The clean pattern is: a use-case after-hook (fire-and-forget, in-process) hands off to one of these (durable, out-of-process). The after-hook’s only job is the enqueue; herald/notifications owns delivery, retries, and survival across restarts.

after-hook hands durable work to herald
import { useCase } from "@warlock.js/core";
export const placeOrder = useCase({
name: "place_order",
schema: placeOrderSchema,
handler: async (data) => placeOrderService(data),
after: [
async (order) => {
// in-process, fire-and-forget enqueue → durable delivery owned by herald
await publishOrderPlaced(order);
},
],
});
  • Queue<T> is not durable — ever. Items live in a plain in-memory array. A deploy, crash, or process.exit drops anything that hasn’t flushed.

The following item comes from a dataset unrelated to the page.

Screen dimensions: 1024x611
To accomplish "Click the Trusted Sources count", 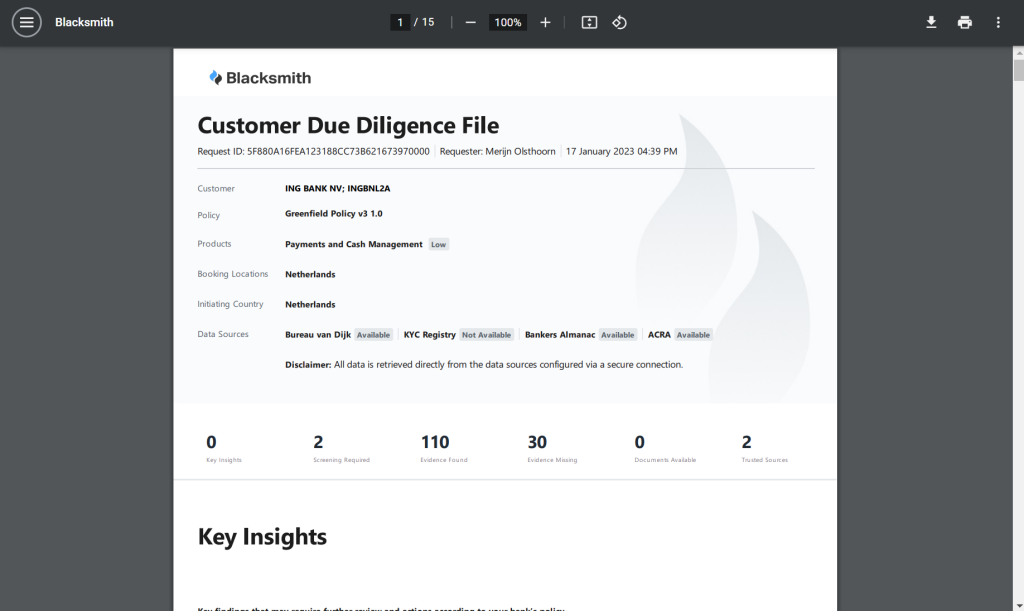I will [746, 442].
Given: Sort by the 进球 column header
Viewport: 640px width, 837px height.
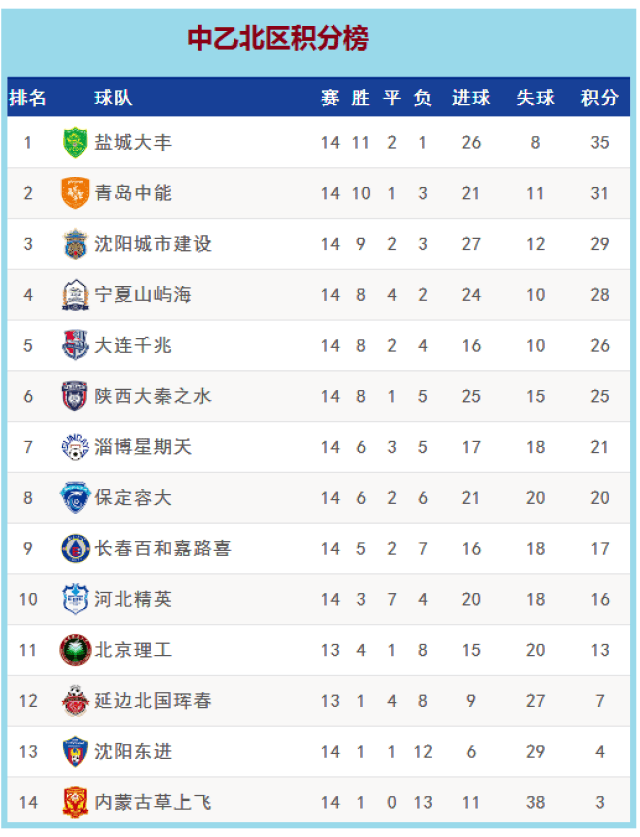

Never put work you can’t afford to lose in it. For durable work use herald.
  • No batchSize means nothing drains. The internal execute() only splices and processes items when batchSize is truthy. If you leave it 0/unset, the timer fires but no items are ever handed to executeFn. Always pass a batchSize.
  • Mind the positional order. executeInParallel is the second argument, before executeEvery and batchSize. It’s easy to pass a number where the boolean goes. There are no named options — it’s all positional.
  • executeInParallel: true calls executeFn once per item. In parallel mode each item is wrapped as executeFn([item]) — your function receives a one-element array per call, not the whole batch. If your executeFn does a true bulk insert, you want executeInParallel: false (sequential) so it still receives one array, or rethink the shape. Read the source before assuming a single bulk call.
  • After-hooks are awaited, not detached. “Fire-and-forget” means a throw is swallowed and logged — it does not mean the use-case returns before the hooks finish. A slow after-hook still adds to the caller’s latency. Push genuinely slow work to herald/notifications, not into the after array.
  • After-hooks only run on success. If the handler throws, the entire after loop is skipped. Don’t rely on an after-hook for cleanup that must run on failure — use onError or handle it in the handler.
  • A throwing after-hook leaves no trace except a log line. The failure surfaces only as log.error("use-cases", name, "after middleware failed", …). If a side effect matters, give it its own observability — don’t assume a green use-case means every side effect landed.